Of all the lines in the material, tally those containing the string "This", and report nothing but the total.

> _RECORDS PROVIDED_:
◆ ◆ ◆
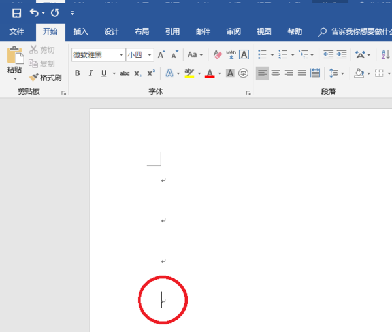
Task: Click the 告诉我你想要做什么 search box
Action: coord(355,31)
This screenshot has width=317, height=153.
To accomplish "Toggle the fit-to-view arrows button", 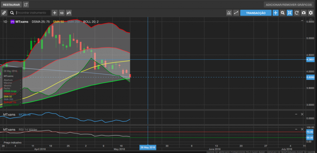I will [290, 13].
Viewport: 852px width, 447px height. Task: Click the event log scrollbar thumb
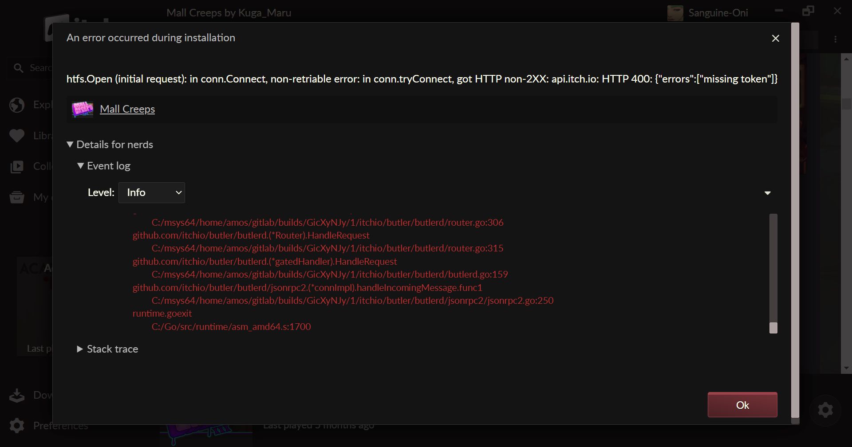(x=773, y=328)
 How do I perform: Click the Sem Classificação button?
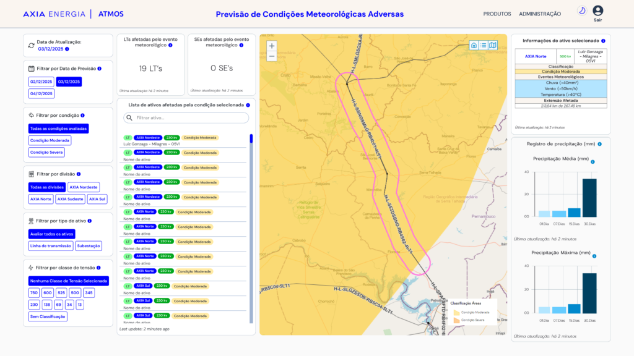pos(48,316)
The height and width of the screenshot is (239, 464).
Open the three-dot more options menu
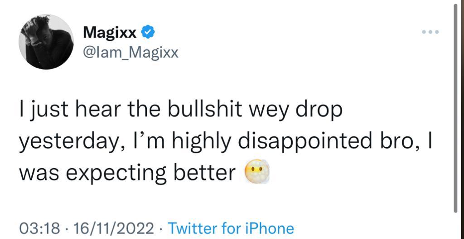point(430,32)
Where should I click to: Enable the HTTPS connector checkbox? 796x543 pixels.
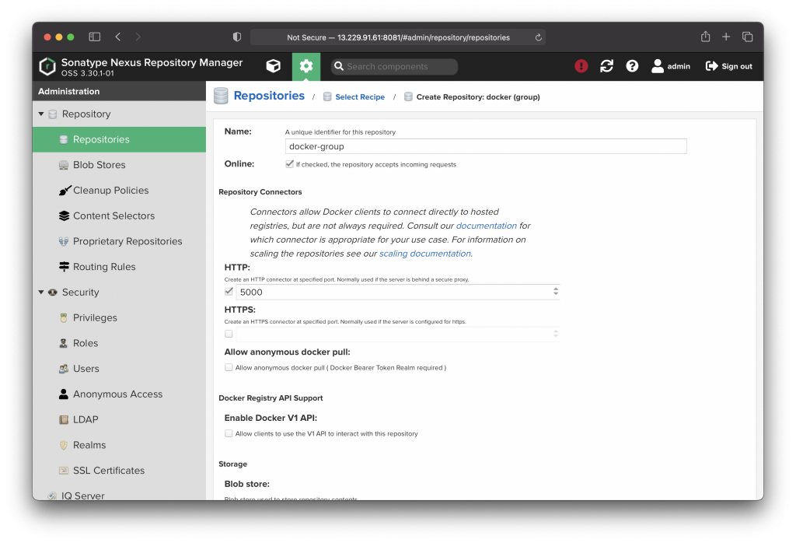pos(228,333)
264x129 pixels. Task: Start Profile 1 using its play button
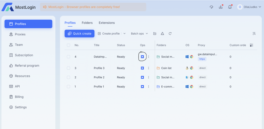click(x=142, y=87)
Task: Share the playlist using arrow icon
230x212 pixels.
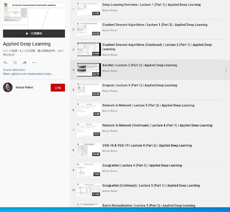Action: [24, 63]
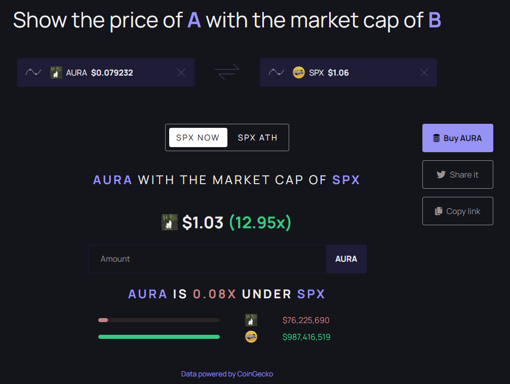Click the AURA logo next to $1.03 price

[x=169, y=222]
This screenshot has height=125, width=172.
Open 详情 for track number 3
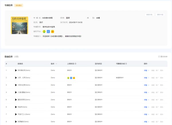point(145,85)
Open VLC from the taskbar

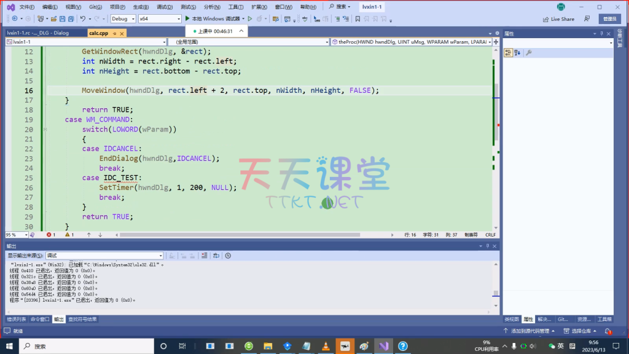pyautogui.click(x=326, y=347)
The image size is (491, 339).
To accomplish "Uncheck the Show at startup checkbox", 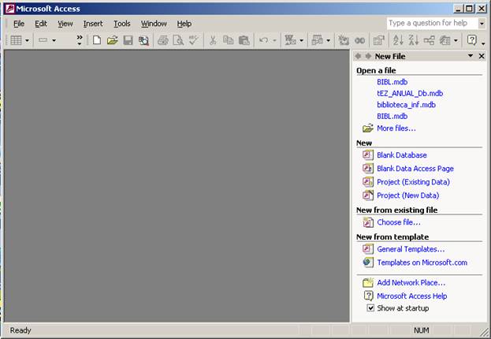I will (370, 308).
◆ ◆ ◆
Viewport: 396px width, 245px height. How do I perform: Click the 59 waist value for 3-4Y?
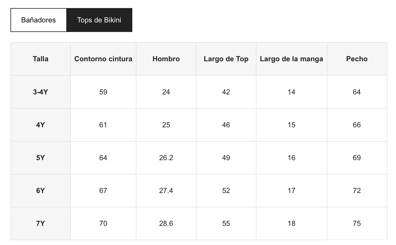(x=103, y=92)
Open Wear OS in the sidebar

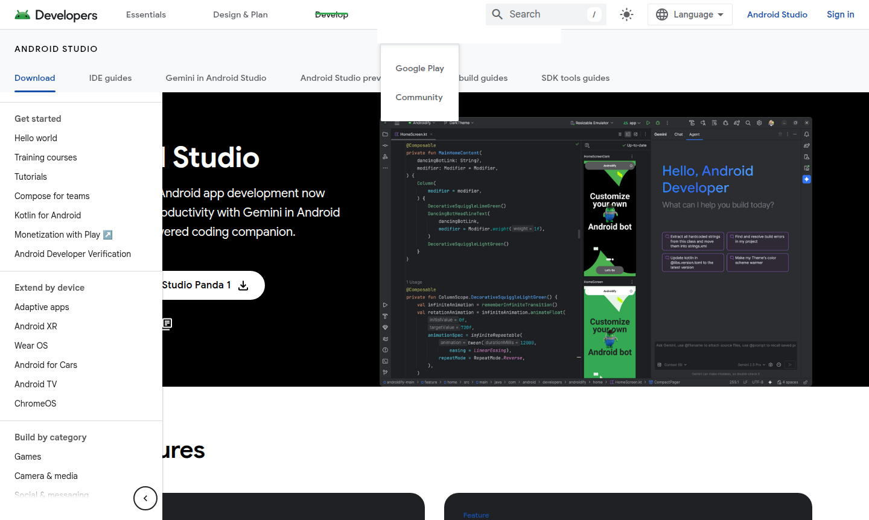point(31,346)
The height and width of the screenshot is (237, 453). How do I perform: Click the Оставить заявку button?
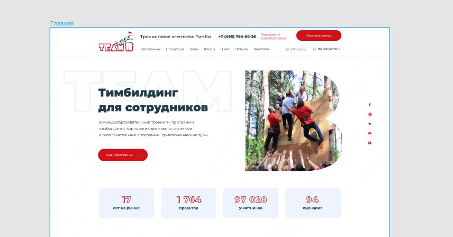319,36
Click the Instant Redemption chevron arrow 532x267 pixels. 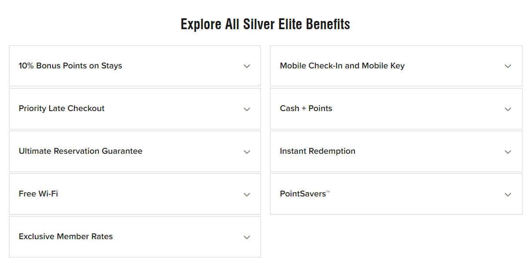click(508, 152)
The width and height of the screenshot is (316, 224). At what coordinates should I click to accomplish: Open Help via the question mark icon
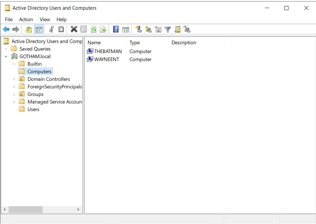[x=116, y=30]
◆ ◆ ◆
> _REPLY_:
2